ISIS Chief Behind Israel Soccer Team Plot Killed in U.S. Coalition Airstrike in Syria

Albanian special police
An Albanian special policeman looks on as he takes part in a security briefing before the 2018 World Cup qualifying football match between Albania and Israel in Elbasan on November 12. Kosovan authorities arrested 19 suspected of plotting an attack on the match. The man behind the plot, ISIS's top Balkan commander, has been killed, the U.S.-led coalition said on Thursday. Gent Shkullaku/AFP/Getty

The U.S.-led coalition confirmed on Thursday that it killed a top chief of the Islamic State militant group (ISIS) who planned an attack on the Israeli soccer team.

The coalition said it killed Lavdrim Muhaxheri, the self-styled "commander of Albanians in Syria and Iraq," in an airstrike on June 7 near the eastern Syrian city of Mayadin.

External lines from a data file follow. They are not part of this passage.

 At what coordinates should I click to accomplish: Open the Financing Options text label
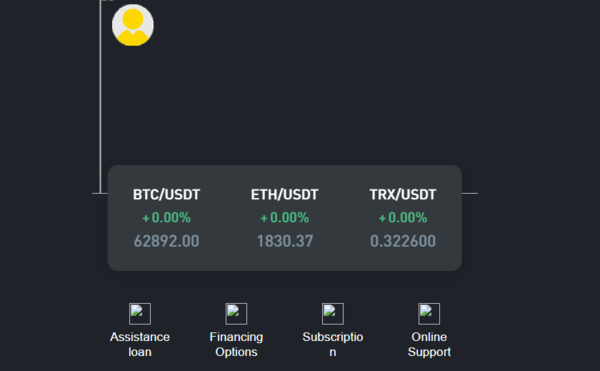pos(236,344)
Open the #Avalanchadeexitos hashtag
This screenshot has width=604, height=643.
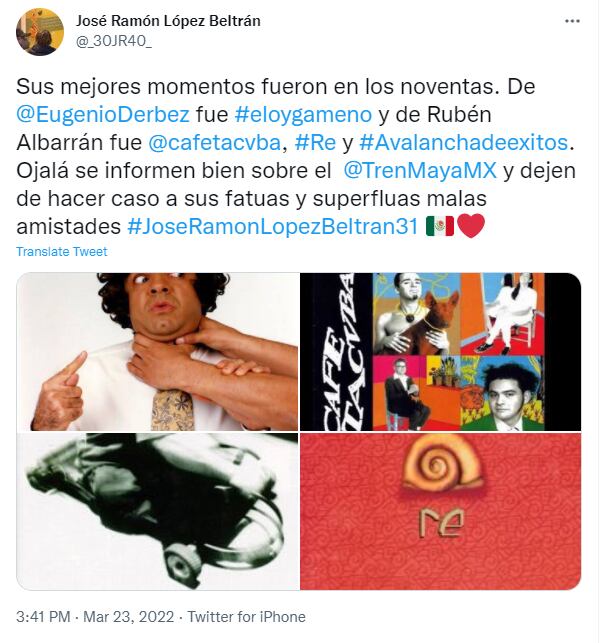[x=464, y=142]
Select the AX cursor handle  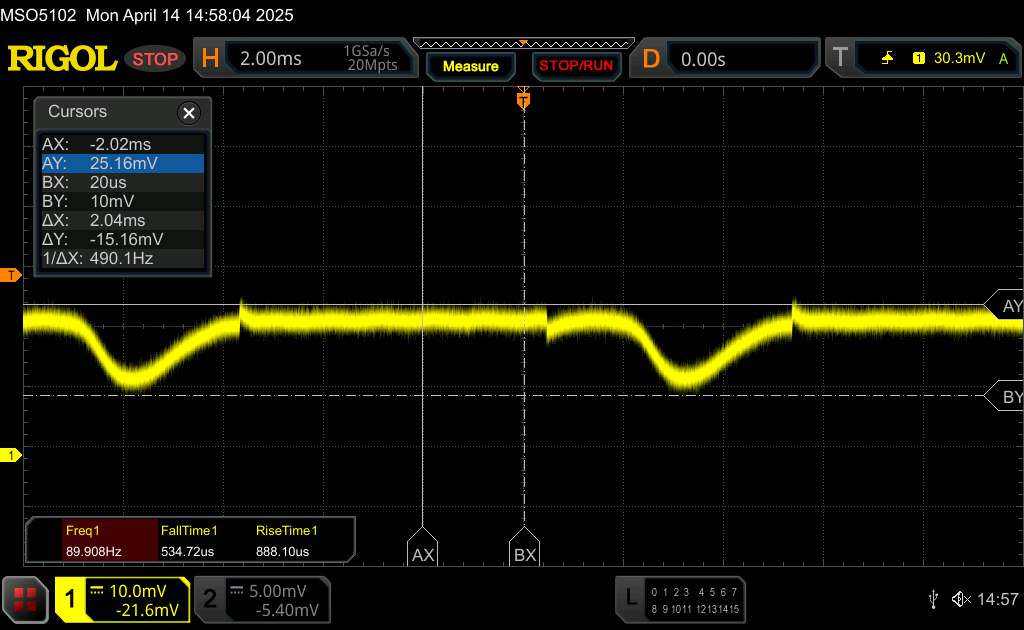(423, 552)
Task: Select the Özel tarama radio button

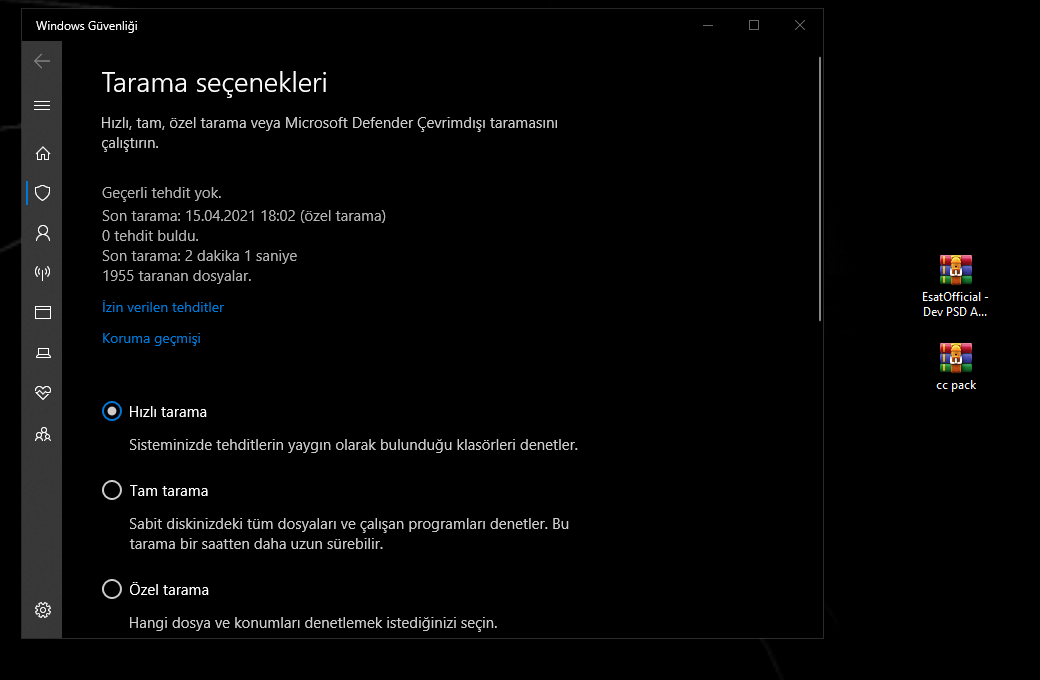Action: [111, 589]
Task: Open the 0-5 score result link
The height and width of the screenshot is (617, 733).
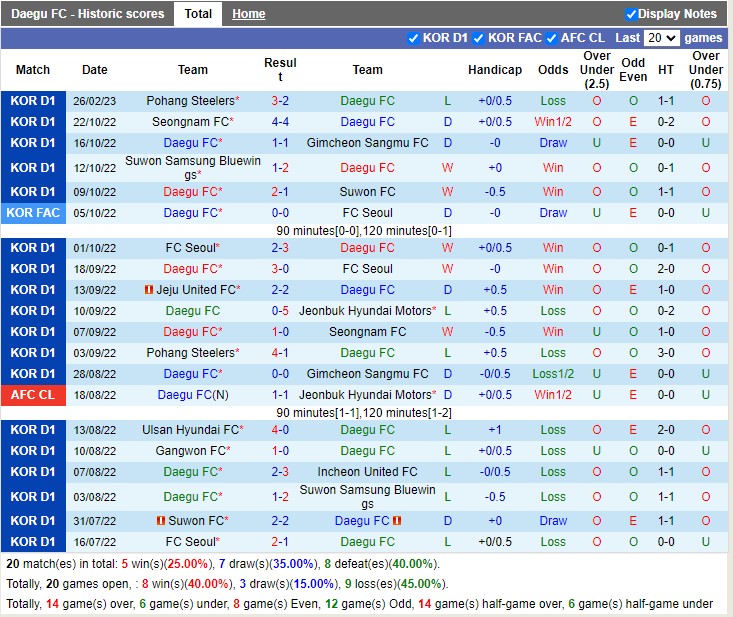Action: click(280, 311)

"He was known as the most prominent and radical ethnic Albanian fighter in Syria and was directly responsible for inciting jihadist ideology within European communities and encouraging foreign fighters to travel to ISIS-controlled territory," a coalition statement said.

"He was also responsible for planning numerous terrorist attacks, including the failed plot to bomb the 2016 Israel-Albania soccer match in Albania."

The plot targeted Israel national team players and fans during a November 2016 World Cup qualifier against Albania.

Authorities moved the match between the majority-Jewish country and majority-Muslim country because of intelligence suggesting the possibility of an attack. In November, Kosovan authorities arrested 19 people in connection with the plot.

Also known as Abu Abdullah al Kosovo, he traveled to Syria in 2012 to join the Al-Qaeda-affiliated Nusra Front, now known as Jabhat Fateh al-Sham. Before moving, he lived in Kacanik, Kosovo and was a member of the Islamic Community of Kosovo, an independent Islamic organization.

Muhaxheri gained infamy at home for his appearances in ISIS propaganda videos in which he is seen carrying out executions, one a beheading, and using a rocket-propelled grenade in the other.

His family said in June that he had been killed in the Middle East but did not specify in what circumstances, when, or where.

He was believed to be a commander of Albanian ISIS recruits in ISIS-held territory and a key link between Balkan jihadists, from Albania, Kosovo and Macedonia.

International police agency Interpol had issued a red notice for his arrest and the U.S. designated him as an international terrorist in September 2014.

Kosovo became a hotbed of ISIS recruitment after the group's rise in mid-2014, with about 310 Kosovars joining its ranks, the highest per capita figure in Europe.